§ **What you should do**: Please print, exactly as written, the line containing "This screenshot has width=1070, height=842." and each line after it through the end of the material; pictures stay out.

§ **Records for the exercise**:

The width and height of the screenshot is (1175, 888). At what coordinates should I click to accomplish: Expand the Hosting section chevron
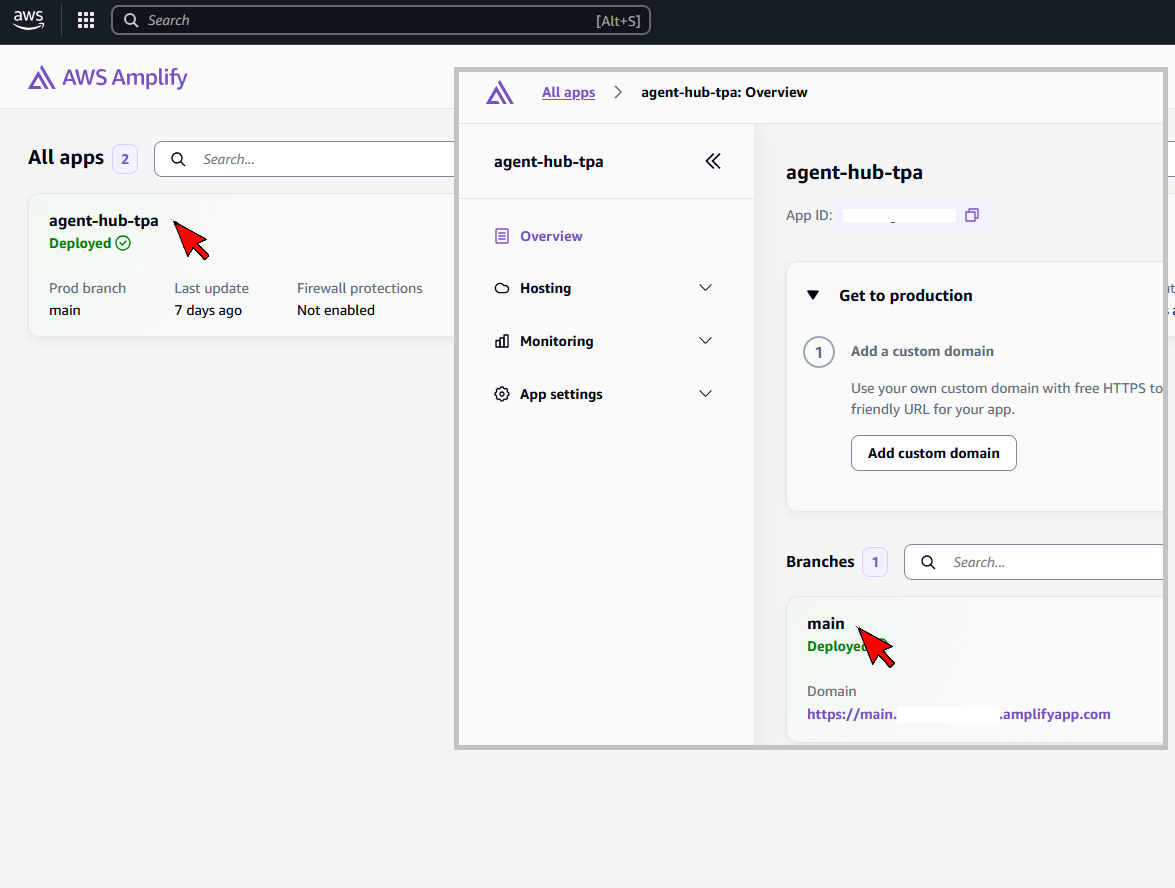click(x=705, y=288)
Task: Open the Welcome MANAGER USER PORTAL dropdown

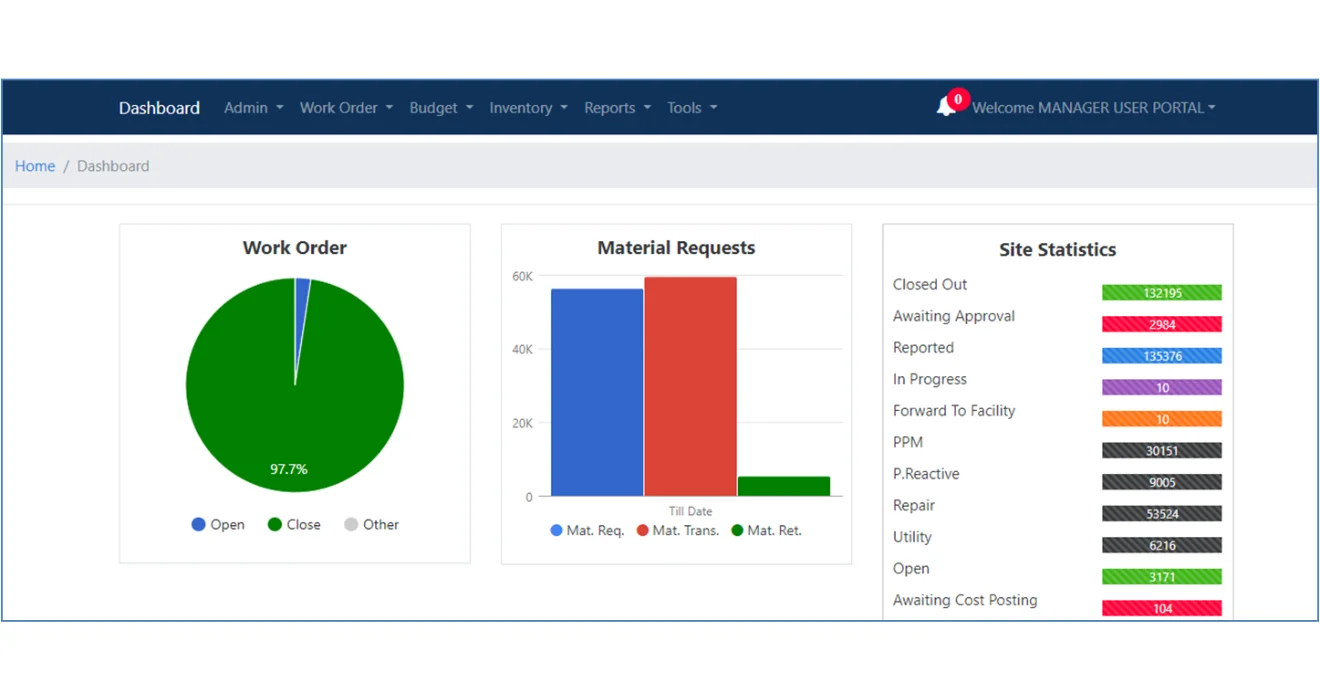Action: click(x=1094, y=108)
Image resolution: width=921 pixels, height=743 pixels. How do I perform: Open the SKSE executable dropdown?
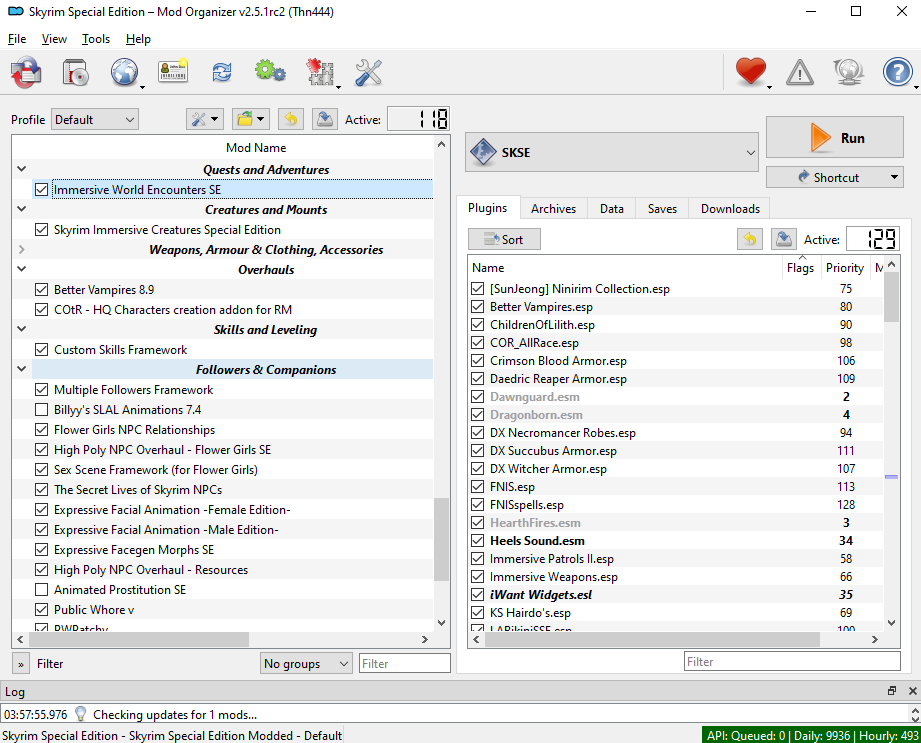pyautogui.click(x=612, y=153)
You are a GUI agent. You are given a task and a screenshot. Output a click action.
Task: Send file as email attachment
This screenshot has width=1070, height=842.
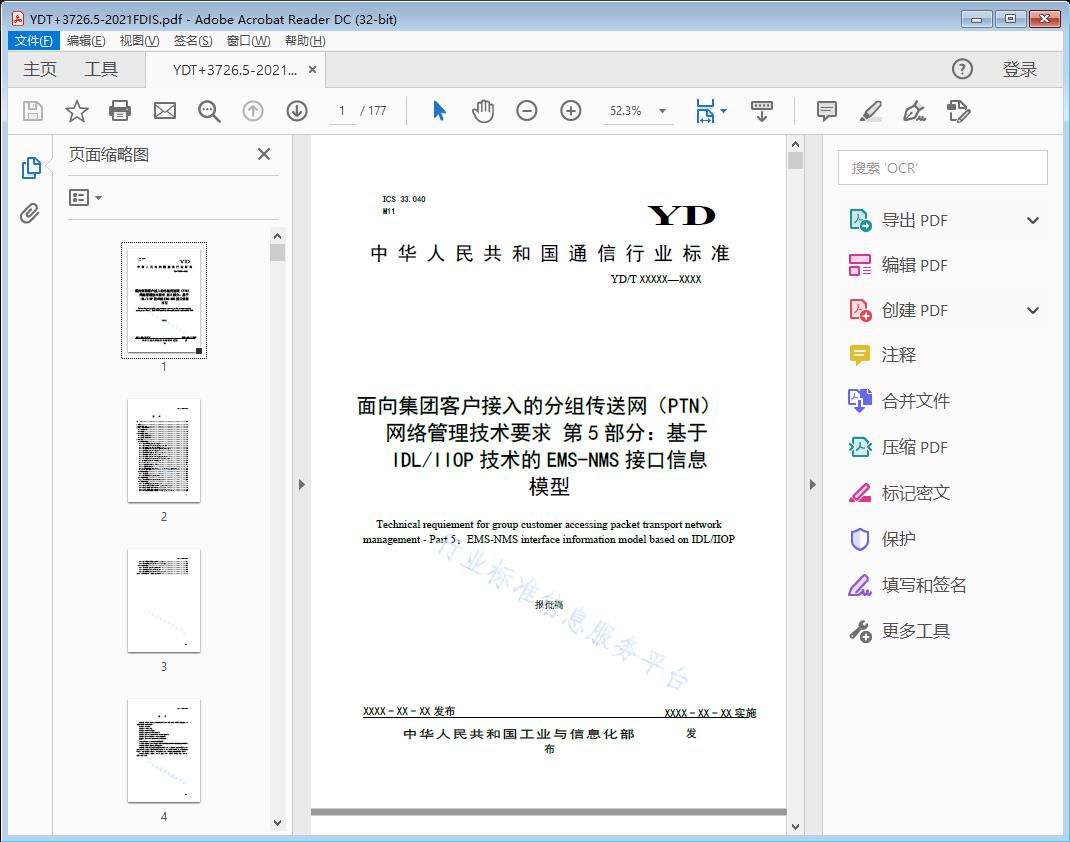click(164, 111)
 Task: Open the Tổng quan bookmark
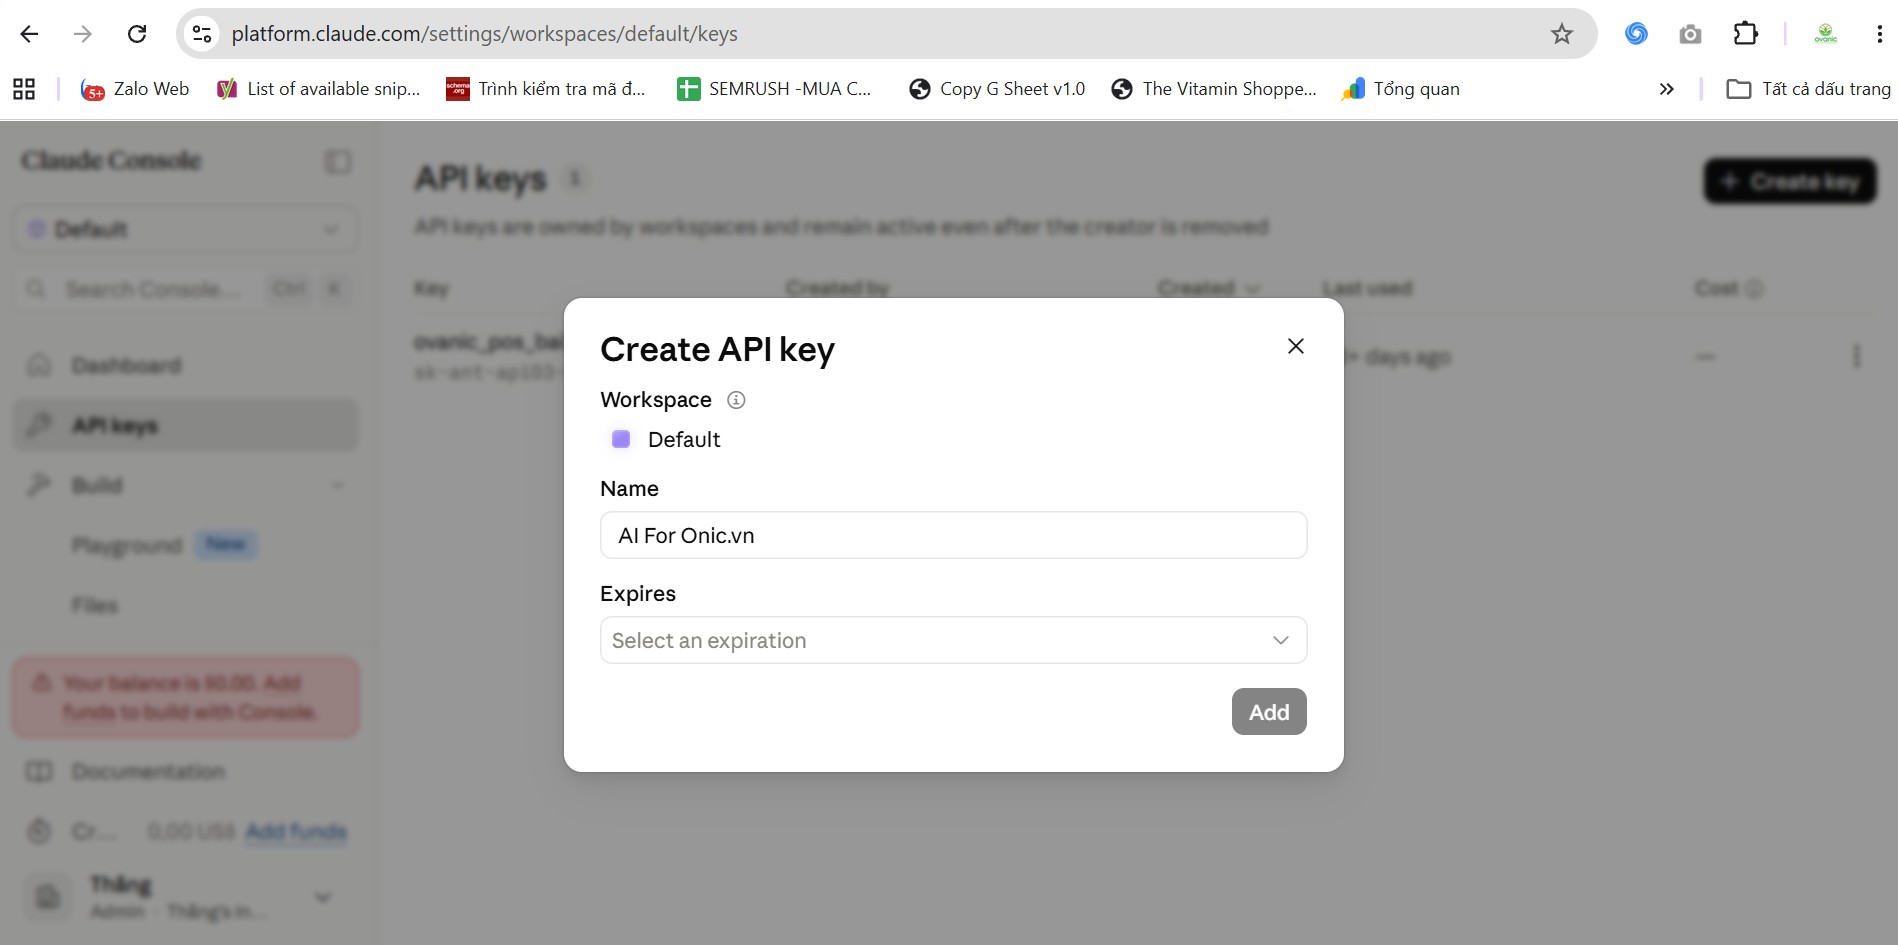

§ **Result of the exercise**:
This screenshot has width=1070, height=842.
click(164, 111)
 Task: Open the Tổng quan bookmark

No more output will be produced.